- [Required work]: Isolate every line in the records below with "will" in it.

- [Exercise inputs]:

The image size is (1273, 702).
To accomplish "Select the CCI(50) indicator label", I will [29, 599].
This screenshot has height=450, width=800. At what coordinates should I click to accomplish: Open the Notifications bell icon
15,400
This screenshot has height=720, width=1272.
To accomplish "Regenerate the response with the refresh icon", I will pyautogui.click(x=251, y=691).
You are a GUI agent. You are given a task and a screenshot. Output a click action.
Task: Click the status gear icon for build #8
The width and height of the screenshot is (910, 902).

- [Result of this task]:
To accomplish "Select the CCI(50) indicator label", I will [29, 599].
To accomplish "Regenerate the response with the refresh icon", I will pyautogui.click(x=251, y=691).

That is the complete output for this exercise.